[Dataset records]
========

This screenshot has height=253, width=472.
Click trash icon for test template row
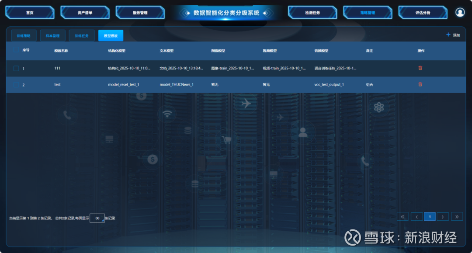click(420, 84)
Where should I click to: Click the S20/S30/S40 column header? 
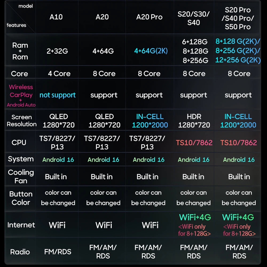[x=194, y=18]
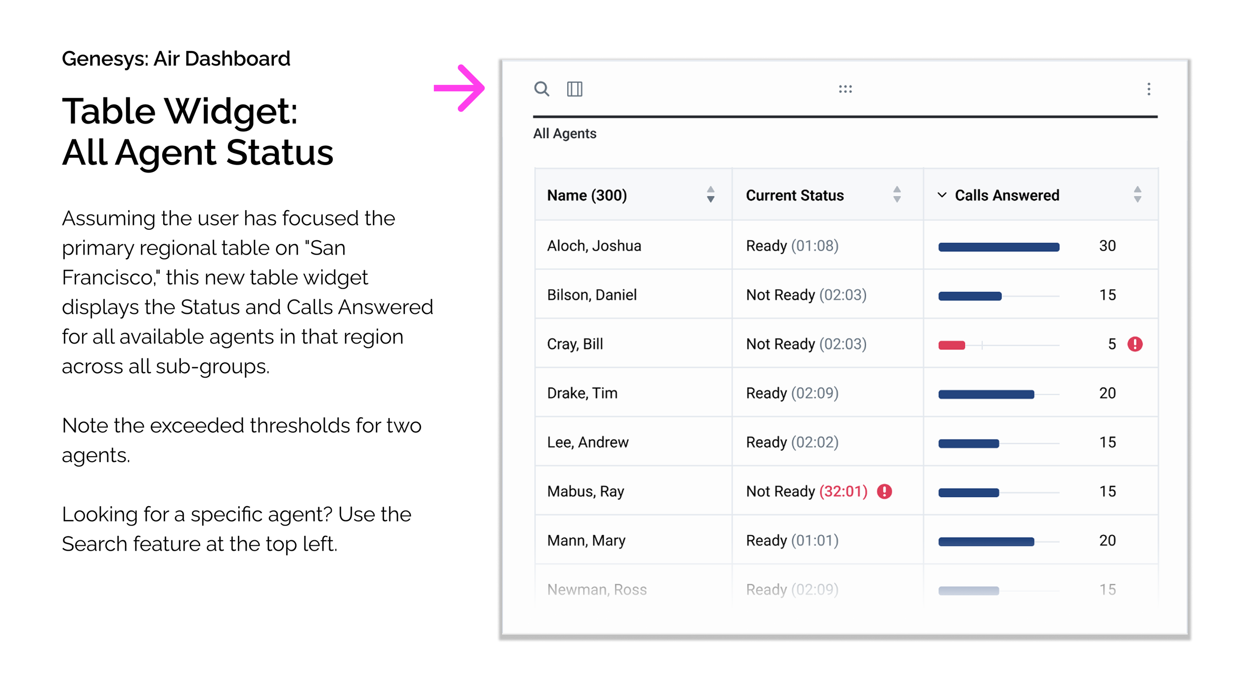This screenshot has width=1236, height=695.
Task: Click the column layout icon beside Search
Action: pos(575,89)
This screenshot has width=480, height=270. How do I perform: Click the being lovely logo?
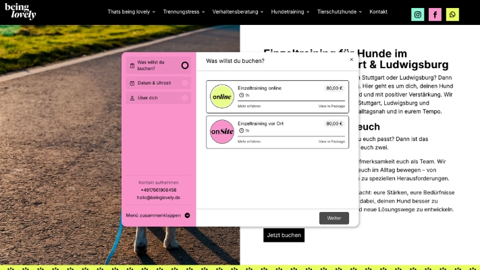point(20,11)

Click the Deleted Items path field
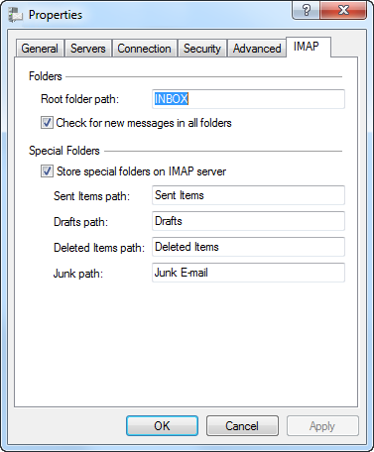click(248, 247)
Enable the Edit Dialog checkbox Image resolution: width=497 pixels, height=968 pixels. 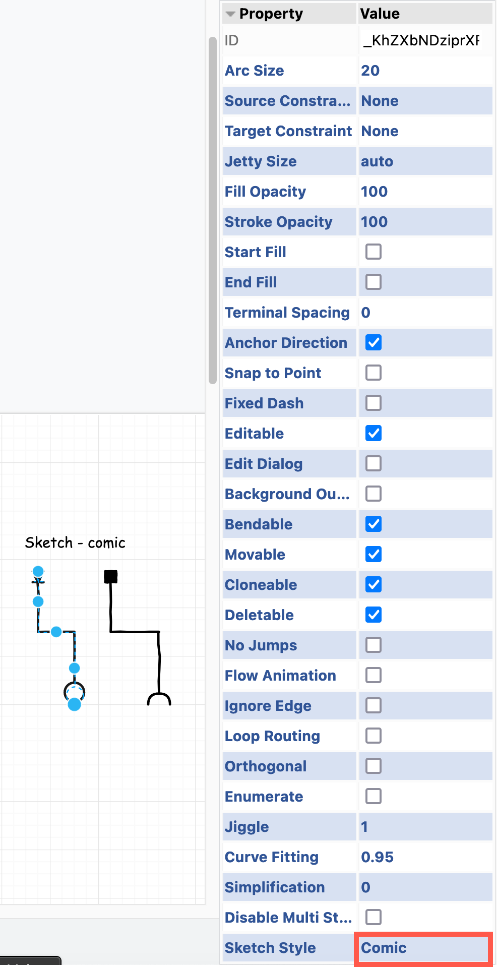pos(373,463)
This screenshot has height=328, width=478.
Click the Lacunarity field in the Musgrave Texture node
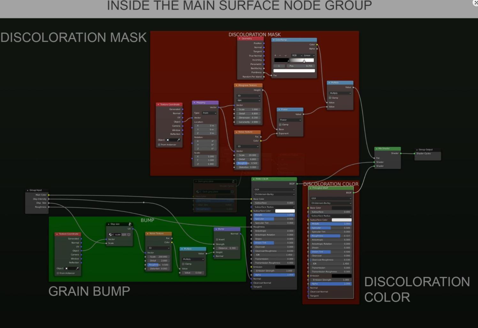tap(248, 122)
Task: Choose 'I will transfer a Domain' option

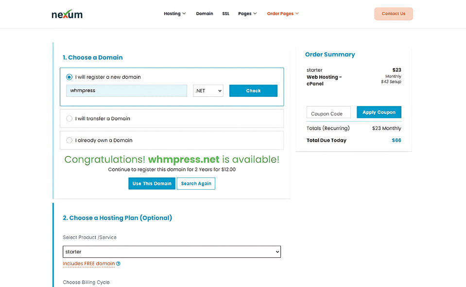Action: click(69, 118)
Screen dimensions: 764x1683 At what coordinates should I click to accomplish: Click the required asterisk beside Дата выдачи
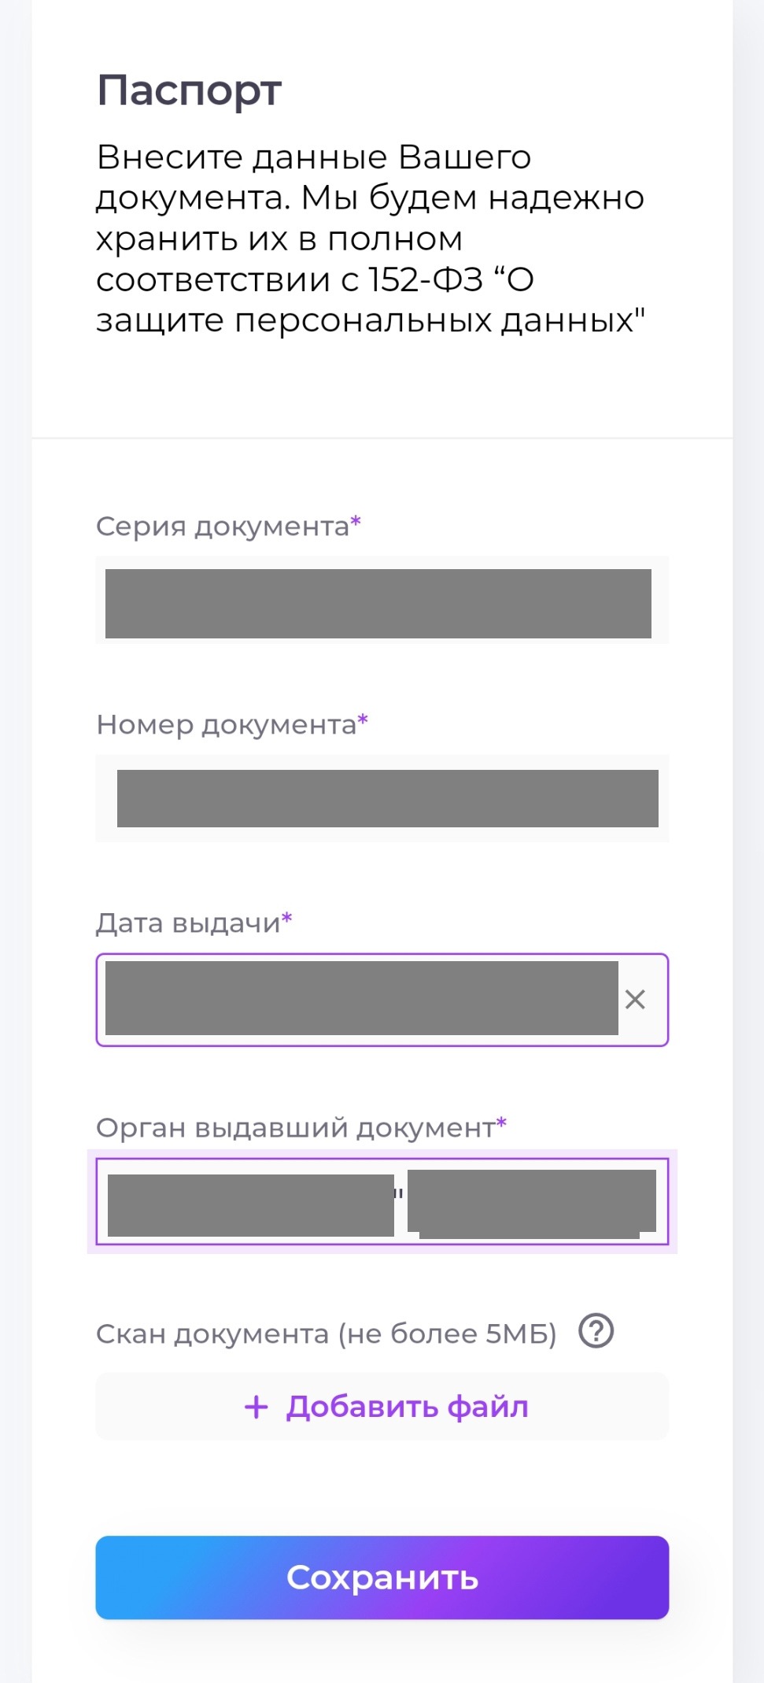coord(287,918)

========

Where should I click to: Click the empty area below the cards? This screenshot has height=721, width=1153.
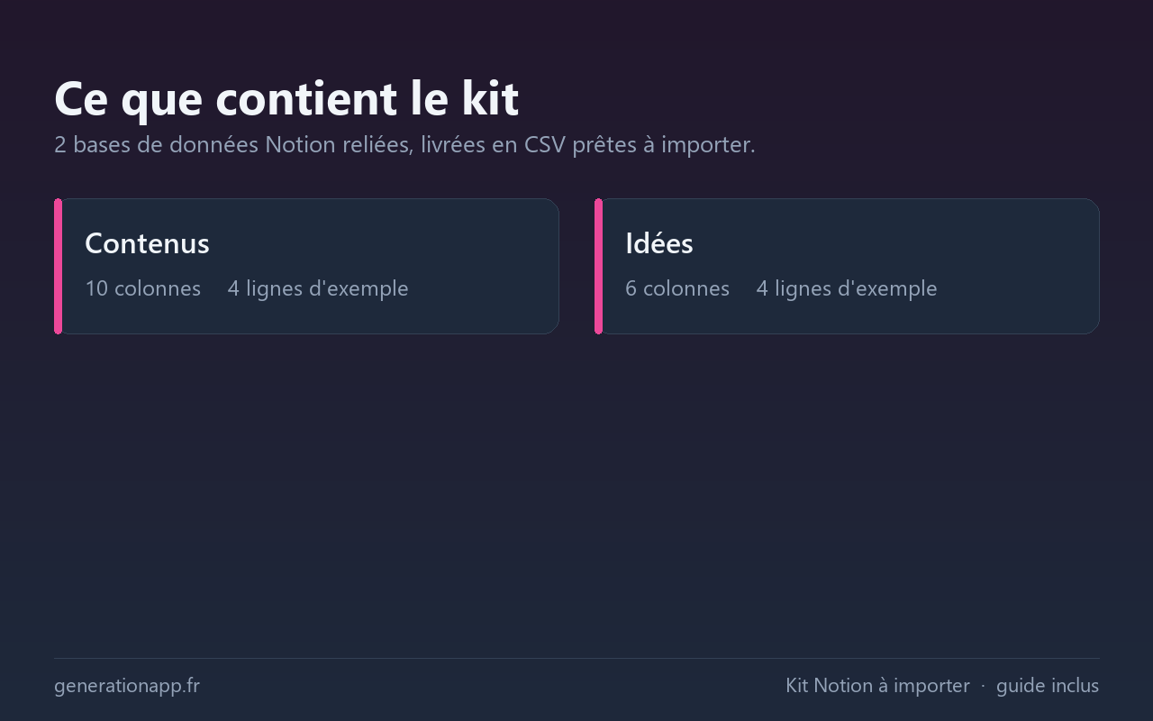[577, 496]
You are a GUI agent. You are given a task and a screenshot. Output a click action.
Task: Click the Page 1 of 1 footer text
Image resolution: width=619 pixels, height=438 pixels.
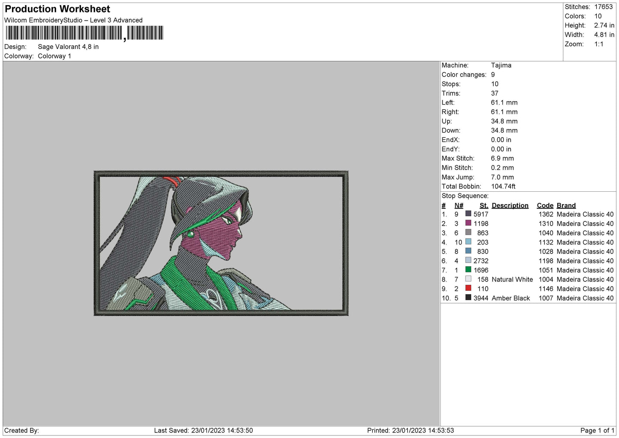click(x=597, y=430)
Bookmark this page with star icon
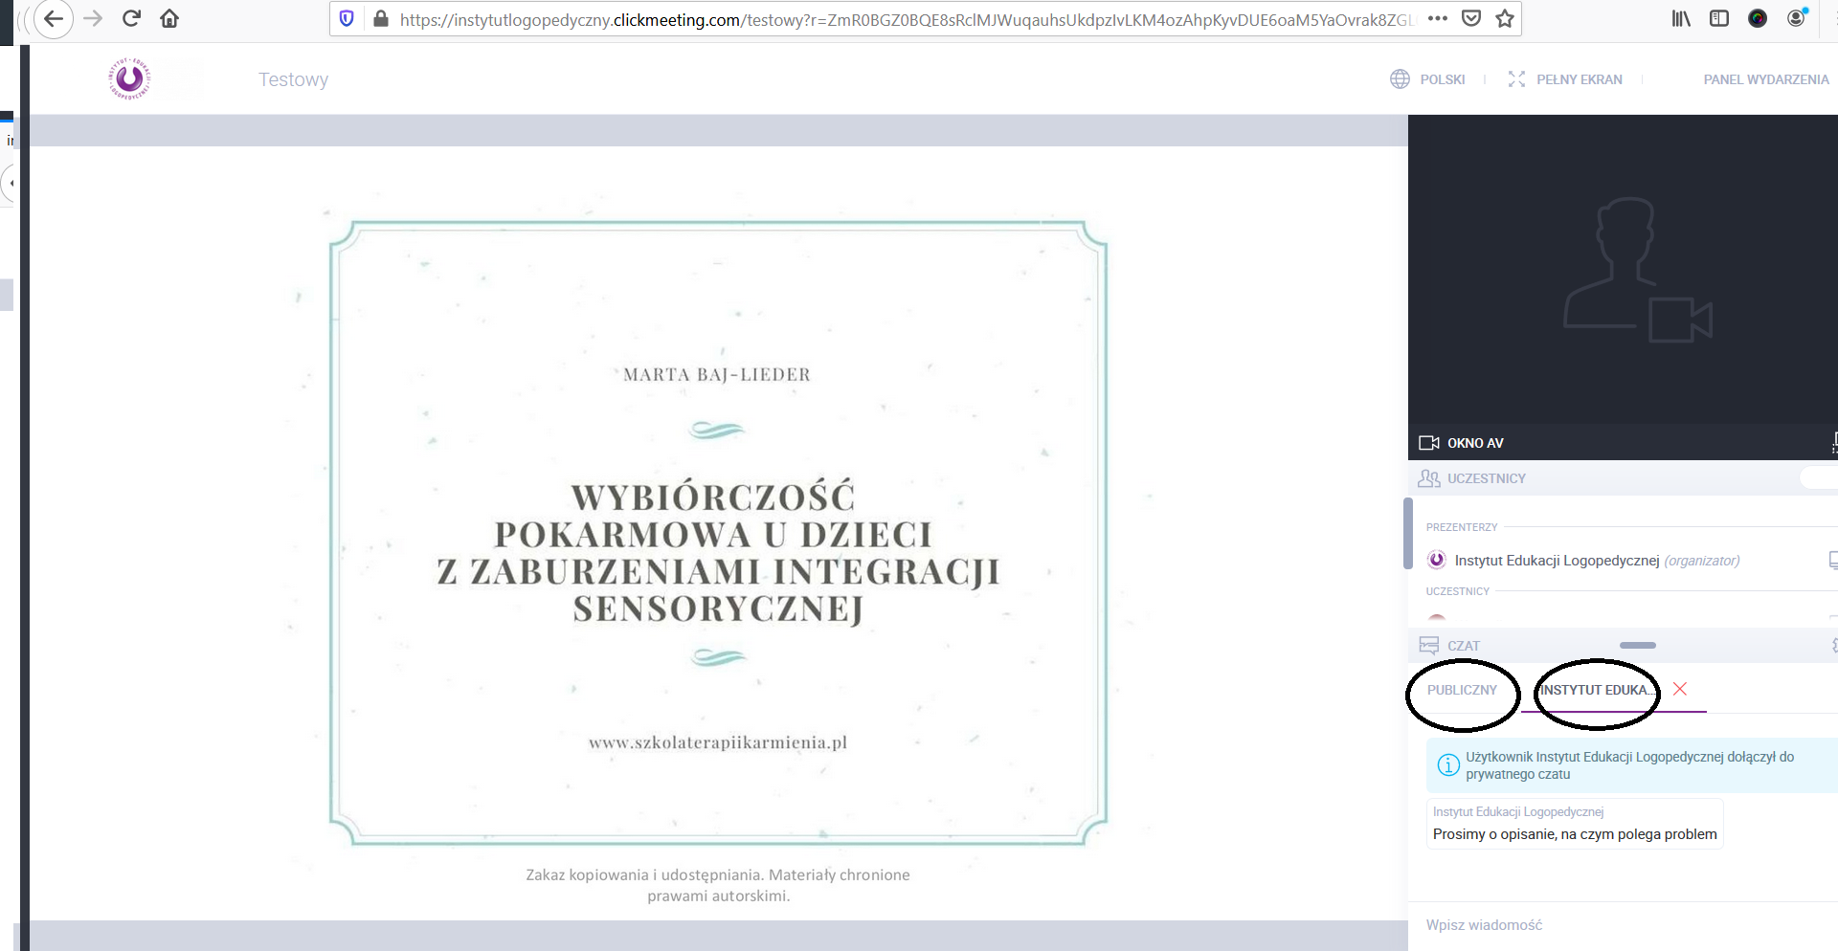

========

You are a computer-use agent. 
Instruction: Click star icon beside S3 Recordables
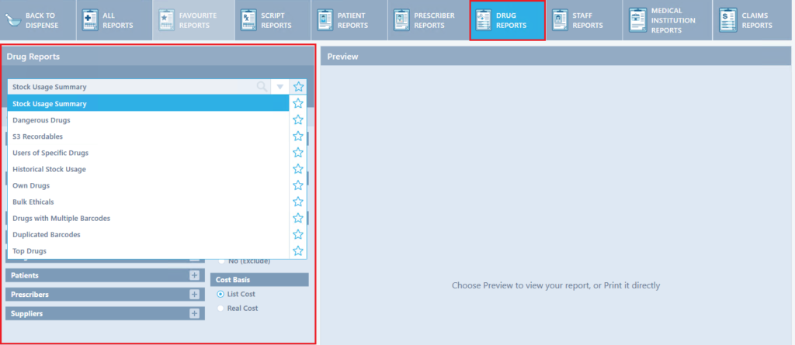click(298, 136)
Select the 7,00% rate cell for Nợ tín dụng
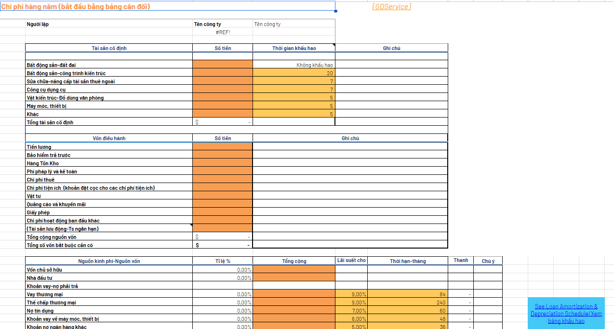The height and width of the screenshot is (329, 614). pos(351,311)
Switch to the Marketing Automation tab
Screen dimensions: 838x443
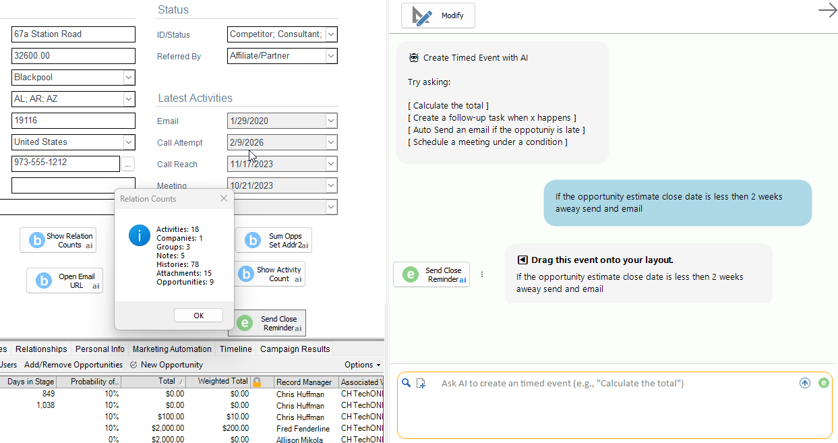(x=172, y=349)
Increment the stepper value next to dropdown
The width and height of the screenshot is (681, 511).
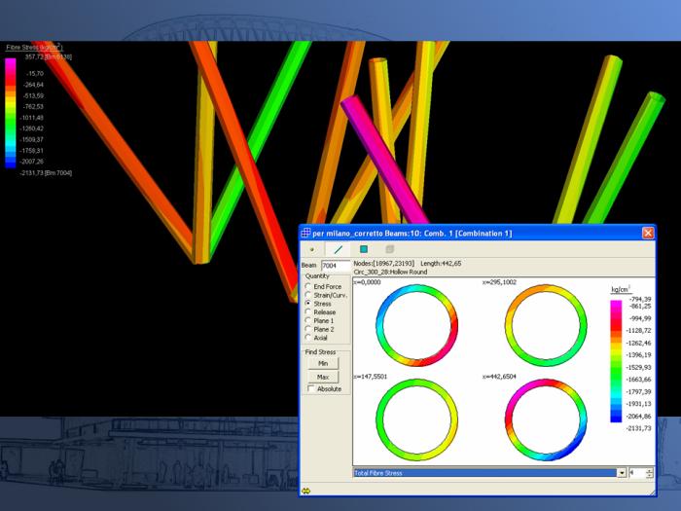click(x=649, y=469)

========

■ **TASK DIRECTIONS**: Go to the line above holding "You are a GUI", then copy exactly each line down to and including the one holding "Bookmark this page with star icon", leaving pictures out.

■ **WRITTEN ANSWER**:
You are a GUI agent. You are given a task and a screenshot. Output a click action.
Task: Click the Page 1 of 1 footer text
Image resolution: width=619 pixels, height=438 pixels.
click(x=597, y=430)
Bookmark this page with star icon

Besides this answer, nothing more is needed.